Resources: Time, money, personnel. You’d think more would be better when you’re trying to innovate in a corporate setting. However, the consensus among panelists speaking on the topic of growth and innovation at the Fortune Most Powerful Women summit was that constraints were the key to new and exciting solutions.
“Often when you just throw money at a project, you’re not focused,” said General Electric (GE) vice chair Beth Comstock. Regina Dugan, VP of engineering, advanced technology, and projects at Google (GOOG), agreed: “Constraint forces you to edit.”
How else can you build a culture of innovation at your organization? Here are three pieces of advice from the panel:
1. Find people who aren’t afraid to fail.
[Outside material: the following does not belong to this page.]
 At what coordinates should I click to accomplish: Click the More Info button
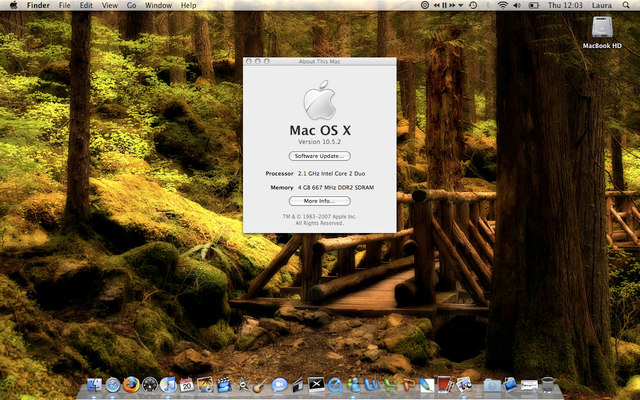pyautogui.click(x=319, y=201)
If you look at the name badges of Intel (INTC) employees, you’ll see that many have the phrase “Failure is the path forward” on the reverse side. “The ability to fail and take risks is a really important part of setting a foundation and culture,” said Intel president Renee James. James told a personal story about how she failed spectacularly by attempting to build cloud-based services 10 years too early. “The point is,” she said, “it didn’t end my career. I was in the doghouse and had to climb out, but it wasn’t the end.”
2. Foster good tension.
In a company that is continually trying to innovate, there is often tension between the engineers, who are trying to come up with newer or better products, and the marketers who are trying to introduce them to the world. What you want to avoid, said Comstock, is bad tension where they’re fighting each other along the way. “It’s a sign of good leadership when you bring everyone together,” she noted, “when you create mechanisms to know that you’re all going to figure it out together.”
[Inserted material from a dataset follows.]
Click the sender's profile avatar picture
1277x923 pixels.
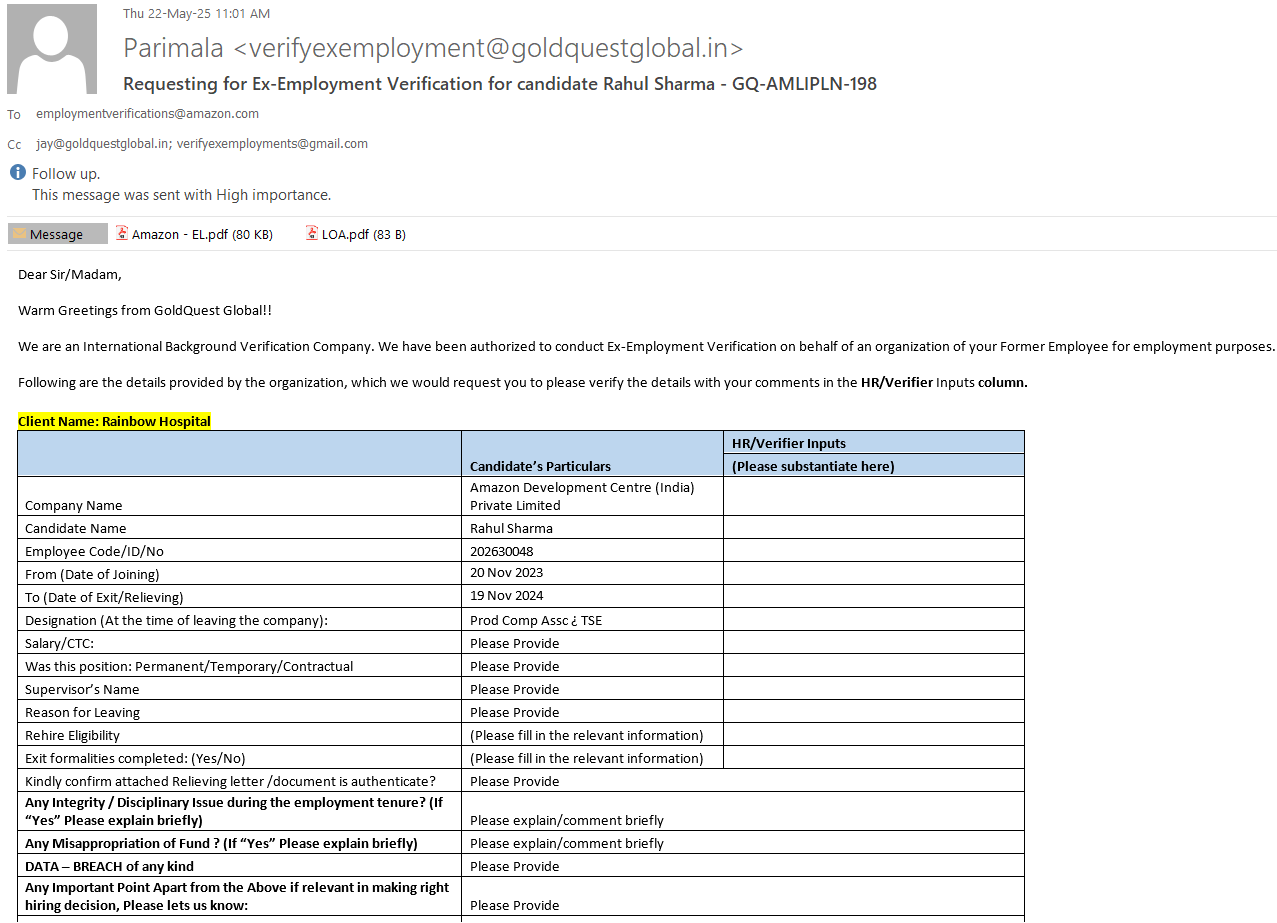[x=52, y=49]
3. Don’t let failure slow you down.
It’s sad when an idea fails—especially a big idea into which resources have been poured. You need to allow employees to come to terms with the failure. Then, said James, you need to get them into their next project as quickly as possible. “It keeps people from feeling like the rest of the organization is looking at them like they did something horrible,” she said. “Communicate to the rest of the organization what they learned and how the company is going to benefit from that.”